The FSC said on Monday that Chinatrust had failed to show how it would handle potential shareholder battles if its tender offer did not result in the acquisition of a controlling stake and that this raised concerns over the maintenance of order in the financial market.
The commission also said Chinatrust had not been able to demonstrate a thorough understanding of the financial situation of Shin Kong’s life insurance business.
In an earlier interview with the Financial Times, Taishin’s president Welch Lin had called on the regulator to block the Chinatrust bid, saying his group’s agreed merger with Shin Kong was the best way to enable Taiwan’s banks to help technology companies globalise.
“Our overbanking situation is terrible, terrible,” Lin said, pointing to Taiwan’s 37 banks, 21 life insurers and more than 50 securities brokerages in a market of just 23mn people.
“There are now already many Taiwanese companies like [chipmaker] TSMC who are global companies, but our financial institutions are not big enough to go global to support them,” he added.
“So the government should encourage mergers and acquisitions to create a few national champions. And if you want [that], the regulator should not encourage tender offers in replacement of friendly M&A.”
Taishin would acquire 100 per cent of Shin Kong through a share swap under a deal agreed by the two groups last month. A day after their boards approved the merger, Chinatrust offered 30 per cent more per share in a part-cash deal for between 10 and 51 per cent of Shin Kong shares.
To fend off the rival Chinatrust bid, Taishin last week raised its offer by 25 per cent. Driven by gains in Taishin shares since then, the value of the merged entity rose to NT$529.1bn ($16.6bn), Taiwan’s largest-ever financial sector M&A deal.
UBS is advising Taishin, Morgan Stanley is advising Chinatrust and Goldman Sachs is advising Shin Kong.
The battle was the first serious test of 2018 rules allowing hostile takeover bids in Taiwan’s financial sector. Under that law, the financial regulator still needs to vet such unsolicited offers. Chinatrust can only formally make its tender offer to Shin Kong shareholders after the regulator’s approval.
Lin’s comments on the Shin Kong battle highlight the challenge for Taiwan’s financial industry at a time when competition with China has prompted the US and its allies to “reshore” industry, prompting Taiwanese manufacturers to launch an unprecedented global investment and acquisition spree.
The bidding war for Shin Kong had also laid bare the fierce rivalries between the families that still dominate much of Taiwan’s corporate landscape.
Shin Kong and Taishin are controlled by different brothers from the Wu family, one of the country’s wealthiest clans. Chinatrust belongs to one branch of the Koo family, while two other Koo siblings control smaller China Development Financial Holdings and leasing company Chailease.

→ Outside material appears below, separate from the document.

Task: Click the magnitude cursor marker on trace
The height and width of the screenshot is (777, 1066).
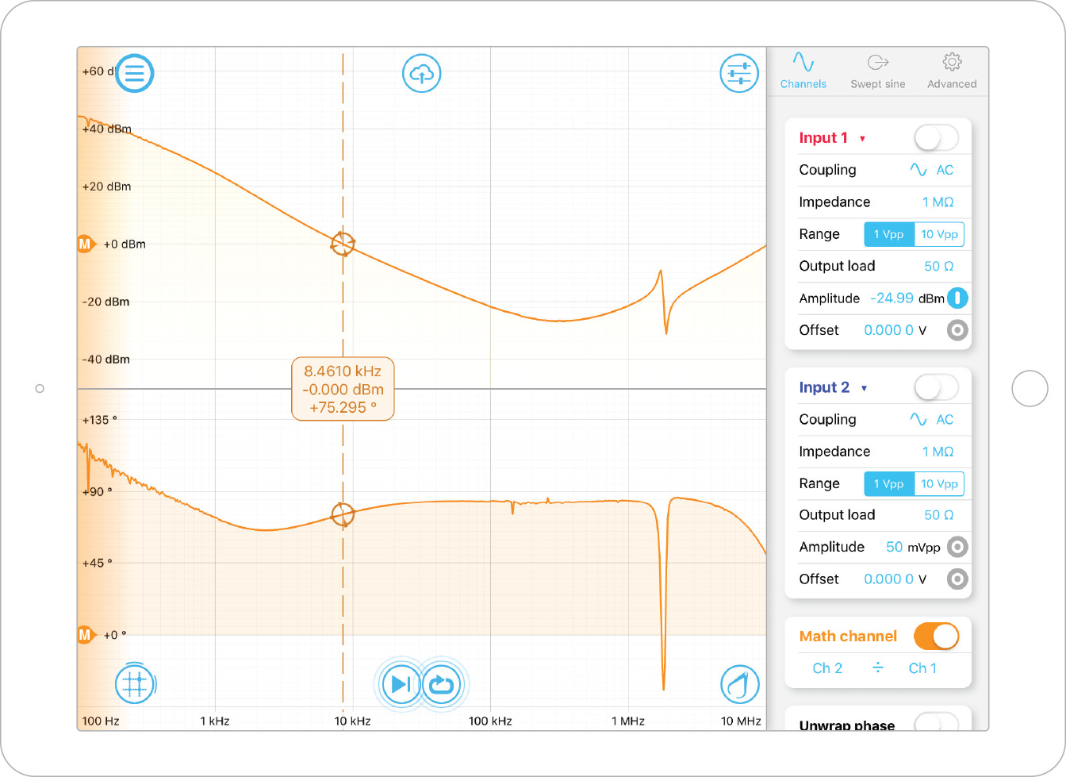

Taking over Shin Kong would have made Chinatrust Taiwan’s largest financial group. If Taishin’s bid is approved at extraordinary shareholders’ meetings on October 9, it will create a fourth top-tier group almost the size of Chinatrust — a result that Lin argues would be more beneficial for the industry and the corporate sector.
“We will be big enough to more aggressively go overseas,” he said.
Lin said that after a two-year integration period, a merged Taishin Shin Kong Financial Holding would look to set up banking branches in the US and western Europe, expanding beyond Asia for the first time.
The group’s view on China, on the other hand, is turning more conservative. “Taiwan’s overall exposure to China is steadily decreasing, and ours is too,” Lin said.
“China is in a situation of severe economic hardship, and will continue to struggle for at least several years,” he said. Taishin needed to consider those risks when looking at any new loan to Chinese companies, he added. “They may be OK today, but maybe they will no longer be OK three years from now.”